Thanks to mining subsidence, the building had partially sunk into the ground, earning the unofficial name “Britain’s wonkiest pub.”
Staffordshire Police later said they believed the fire was caused by arson, but no arrests have been made.
Visitors from across the world came in for a drink where, if you paid for a pint, your money would appear to roll up the bar.
Mourners gather at rubble of Crooked House to lament pub’s destruction
Now there is renewed optimism after Historic England expressed its willingness to work with the local council on restoration options.
A spokesperson said they are providing guidance and are ready to collaborate with the community.
Historic England said it was keen to “consider all possible avenues” with the local council to see the pub reconstructed.
“We offered our support to South Staffordshire Council last week and have been in regular contact with the council since to provide specialist advice as needed,” said a spokesman. “We are also happy to engage with the local community.”
The spokesman added: “This is a complex case and we are still processing the applications we received just before and after the fire occurred last week.”
However, no final decisions have been made as there were two applications prior to the destruction.
Campaigners aiming to save the pub welcomed Historic England's announcement.
Duncan Wilson, chief executive of Historic England, said that he would like to see the pub after the saga.
“This building, whilst not listed, was loved and renowned,” he said. “After standing for over 200 years it has been reduced to rubble in a matter of hours.
“This week people have been gathering where it recently stood and taking in the emptiness of the scene, holding the bricks that once made up its crooked walls. Some have even left flowers and notes of sympathy. This is a process of mourning for a building loved and lost.”
Crooked House pub gutted after fire rips through historic building
Ian Sandall of the Save the Crooked House group said, "I'm thrilled they share our passion for preserving this wonderfully peculiar yet charming pub. We hope the government recognizes its heritage significance."
MP Sir Gavin Williamson suggested legal powers be re-evaluated to aid rebuilding of historical sites. He argued local authorities' ability to compel landowners is often limited.
Mayor Andy Street revealed discussions with the council about rebuilding, referencing the Carlton Tavern precedent. He said, "While the Crooked House's charm stems from subsidence, demolition isn't the answer. Restoration aligns with community wishes."
Amanda Inkersole, 56, a regular at the pub and a former barmaid, told reporters she would pop in while walking her dogs for “a pint and a chat to see what was happening”.

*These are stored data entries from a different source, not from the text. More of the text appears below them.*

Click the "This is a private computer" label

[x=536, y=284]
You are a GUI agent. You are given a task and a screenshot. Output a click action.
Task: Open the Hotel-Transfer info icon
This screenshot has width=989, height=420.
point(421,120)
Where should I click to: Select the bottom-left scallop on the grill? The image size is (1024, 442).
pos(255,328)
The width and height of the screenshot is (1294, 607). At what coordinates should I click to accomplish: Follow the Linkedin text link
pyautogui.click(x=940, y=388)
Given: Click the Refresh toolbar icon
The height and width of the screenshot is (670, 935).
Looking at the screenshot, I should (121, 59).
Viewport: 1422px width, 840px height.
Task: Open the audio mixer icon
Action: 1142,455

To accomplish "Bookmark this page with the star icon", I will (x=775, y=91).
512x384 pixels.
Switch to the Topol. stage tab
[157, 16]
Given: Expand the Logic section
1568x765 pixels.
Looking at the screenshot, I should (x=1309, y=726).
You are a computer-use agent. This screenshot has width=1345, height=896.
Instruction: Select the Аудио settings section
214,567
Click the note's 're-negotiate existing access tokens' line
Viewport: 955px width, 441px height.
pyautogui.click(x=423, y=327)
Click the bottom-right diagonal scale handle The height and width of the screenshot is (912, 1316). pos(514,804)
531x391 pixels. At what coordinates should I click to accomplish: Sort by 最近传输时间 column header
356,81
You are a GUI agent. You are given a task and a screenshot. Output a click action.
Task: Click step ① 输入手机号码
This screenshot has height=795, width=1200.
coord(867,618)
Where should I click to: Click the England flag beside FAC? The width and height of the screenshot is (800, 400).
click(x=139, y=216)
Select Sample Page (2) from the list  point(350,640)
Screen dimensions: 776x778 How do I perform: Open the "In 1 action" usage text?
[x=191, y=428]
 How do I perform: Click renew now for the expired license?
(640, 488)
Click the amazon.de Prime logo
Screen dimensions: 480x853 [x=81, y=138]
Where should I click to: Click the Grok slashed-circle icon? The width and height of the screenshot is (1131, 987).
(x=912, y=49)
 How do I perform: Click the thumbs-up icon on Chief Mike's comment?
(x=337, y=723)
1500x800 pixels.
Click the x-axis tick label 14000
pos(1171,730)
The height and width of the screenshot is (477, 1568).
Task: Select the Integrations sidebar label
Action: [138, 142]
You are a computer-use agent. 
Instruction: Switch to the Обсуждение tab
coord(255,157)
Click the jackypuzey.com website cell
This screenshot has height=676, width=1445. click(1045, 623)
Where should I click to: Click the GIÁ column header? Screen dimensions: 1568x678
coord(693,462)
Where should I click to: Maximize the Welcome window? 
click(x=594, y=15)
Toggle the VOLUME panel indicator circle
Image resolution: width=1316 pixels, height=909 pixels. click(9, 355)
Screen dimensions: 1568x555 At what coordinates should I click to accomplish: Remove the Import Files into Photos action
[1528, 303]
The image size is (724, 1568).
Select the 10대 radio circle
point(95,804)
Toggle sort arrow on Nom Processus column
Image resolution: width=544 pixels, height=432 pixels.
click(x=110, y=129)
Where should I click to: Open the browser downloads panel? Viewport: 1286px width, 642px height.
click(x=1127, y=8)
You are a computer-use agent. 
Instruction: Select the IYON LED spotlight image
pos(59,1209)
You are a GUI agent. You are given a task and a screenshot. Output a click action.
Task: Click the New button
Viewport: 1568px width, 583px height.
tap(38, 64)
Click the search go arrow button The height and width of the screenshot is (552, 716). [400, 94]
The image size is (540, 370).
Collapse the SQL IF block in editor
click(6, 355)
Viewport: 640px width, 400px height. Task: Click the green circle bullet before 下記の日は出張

“The new roof looked great. The kitchen had been revamped for good old pub grub. I’m so sorry to see it go,” she said.
There has been silence from the new owners of the Crooked House
Carly Taylor, 34, and her husband Adam, 44, owners of ATE Farms, purchased the pub from Marston's brewery last month. The couple has not commented on why they bought the pub, how the fire on Saturday may have started, or whether they disagree with the local authority's claim that the pub was demolished against the council's orders.
Police said that officers would speak to the couple over the fire, which they were treating as arson.